Dar is a shell command that makes backup of a directory tree and files. Its features include splitting archives over several files, DVD, CD, ZIP, or floppies, compression, full or differential backups, strong encryption, proper saving and restoration of hard links, extended attributes, file forks, Door inodes, and sparse files, remote backup using pipes and external commands (such as ssh), and rearrangement of the "slices" of an existing archive. It can run commands between slices, before and after saving some defined files or directories (for a proper database backup, for example), and quickly retrieve individual files from differential and full backups. Several external GUIs exist as alternatives to its CLI interface, like kdar, DarGUI, SaraB, etc.
Botan is a crypto library written in C++. It provides a variety of cryptographic algorithms, including common ones such as AES, MD5, SHA, HMAC, RSA, Diffie-Hellman, DSA, and ECDSA, as well as many others that are more obscure or specialized. It also offers SSL/TLS (client and server), X.509v3 certificates and CRLs, and PKCS #10 certificate requests. A message processing system that uses a filter/pipeline metaphor allows for many common cryptographic tasks to be completed with just a few lines of code. Assembly and SIMD optimizations for common CPUs offers speedups for critical algorithms like AES and SHA-1.
Bitcoin is a peer-to-peer electronic cash system that is completely decentralized, without the need for a central server or trusted parties. Users hold the crypto keys to their own money and transact directly with each other, with the help of a P2P network to check for double-spending.
EncFS is an encrypted pass-through filesystem which runs in userspace on Linux (using the FUSE kernel module). Similar in design to CFS and other pass-through filesystems, all data is encrypted and stored in the underlying filesystem. Unlike loopback filesystems, there is no predetermined or pre-allocated filesystem size.
XCA is an interface for managing RSA and DSA keys, certificates, certificate signing requests, revocation lists and templates. It uses the OpenSSL and Qt4 libraries. Certificates and requests can be created and signed and many x509v3 extensions can be added. XCA supports multiple root and intermediate Certificate authorities. The CAs can be used to create CRLs and extend certificates. The following file-formats are supported: PEM, DER, PKCS#7, PKCS#8, PKCS#10, PKCS#12, and SPKAC.
yaSSL is a C++ based SSL library for embedded and RTOS environments, designed for individuals who prefer to use the C++ language. For a C-based solution, please see CyaSSL. yaSSL supports the industry standards up to TLS 1.2, and also includes an OpenSSL compatibility interface.
SoftHSM is an implementation of a cryptographic store accessible through a PKCS#11 interface. You can use it to explore PKCS#11 without having a Hardware Security Module. It is being developed as a part of the OpenDNSSEC project. SoftHSM uses Botan for its cryptographic operations.

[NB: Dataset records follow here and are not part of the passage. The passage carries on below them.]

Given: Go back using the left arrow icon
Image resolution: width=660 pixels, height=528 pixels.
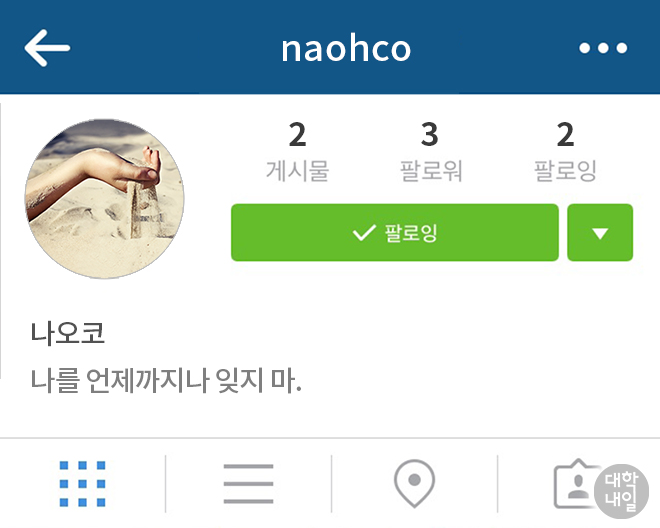Looking at the screenshot, I should pos(47,48).
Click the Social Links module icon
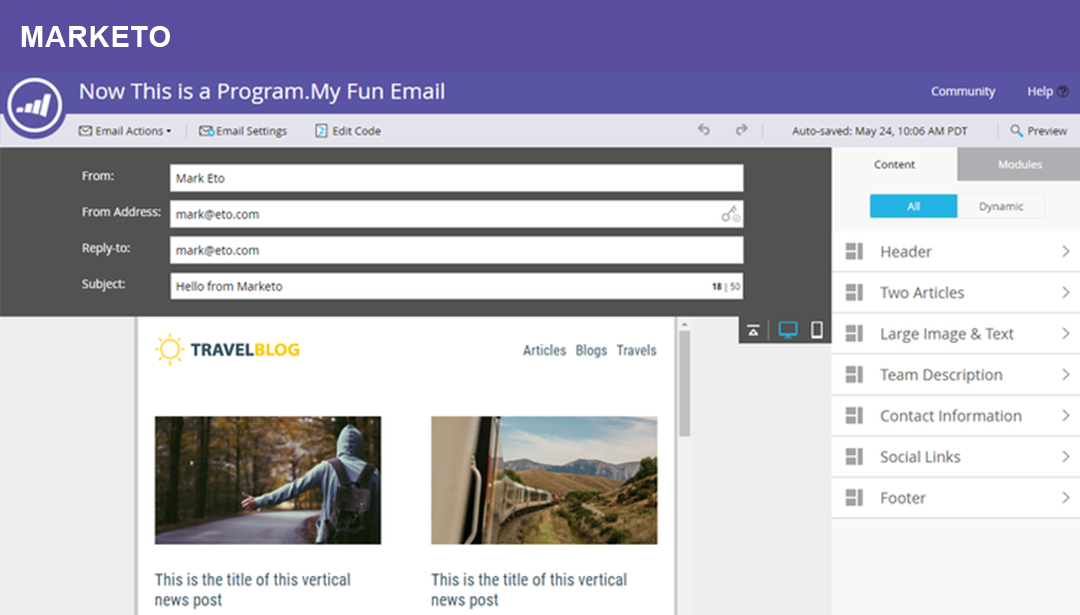This screenshot has height=615, width=1080. click(854, 457)
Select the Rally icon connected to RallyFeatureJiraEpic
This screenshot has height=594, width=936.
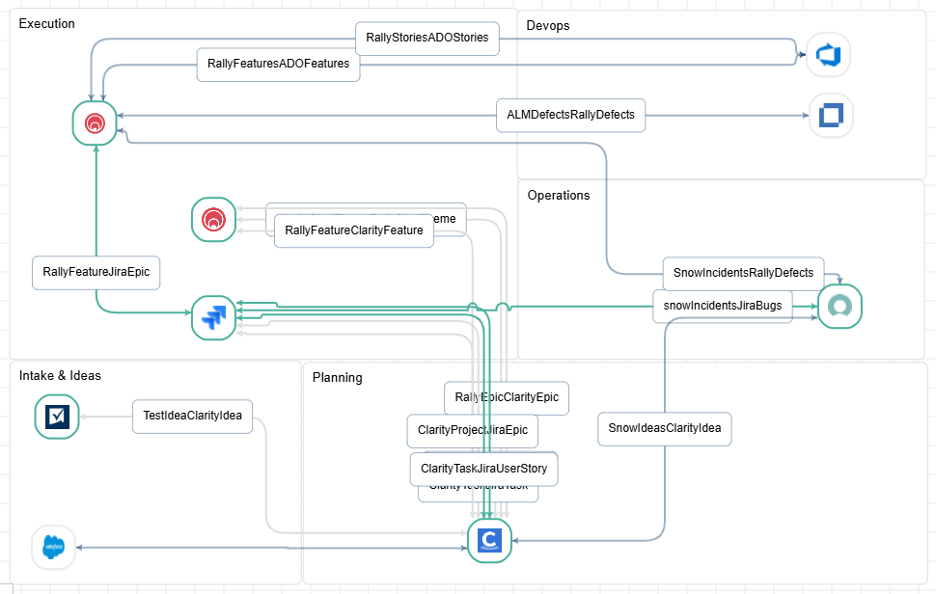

Owl (Openwall GNU/*/Linux) is a small security-enhanced Linux distribution for servers. Owl also makes a good base system for customized virtual machine images and embedded systems, and Owl live CDs with remote SSH access are good for recovering or installing systems (whether with Owl or not). A single Owl CD includes the full live system, installable packages, the installer program, as well as full source code and the build environment capable of rebuilding the entire system from source. Owl supports multiple architectures (x86, x86-64, SPARC, and Alpha) and offers some compatibility for packages developed for other Linux distributions. The primary approaches to security are proactive source code review, privilege reduction, privilege separation, careful selection of third-party software, safe defaults, and "hardening" to reduce the likelihood of successful exploitation of security flaws.
GNU SASL is an implementation of the Simple Authentication and Security Layer framework and a few common SASL mechanisms. SASL is used by network servers such as IMAP and SMTP to request authentication from clients, and in clients to authenticate against servers. The library includes support for the SASL framework (with authentication functions and application data privacy and integrity functions) and at least partial support for the CRAM-MD5, EXTERNAL, GSSAPI, ANONYMOUS, PLAIN, SECURID, DIGEST-MD5, LOGIN, NTLM, and KERBEROS_V5 mechanisms.
Enigmail is an extension for the mail client of Mozilla, Netscape 7.x, and Mozilla Thunderbird that allows users to access the authentication and encryption features provided by the popular GnuPG software. It can encrypt/sign mail when sending, decrypt/authenticate received mail, and import/export public keys. It supports both the inline PGP format and the PGP/MIME format, which can be used to encrypt attachments, and is cross-platform, although binaries are supplied only for a limited number of platforms. Enigmail uses inter-process communication to execute GPG to carry out encryption/authentication.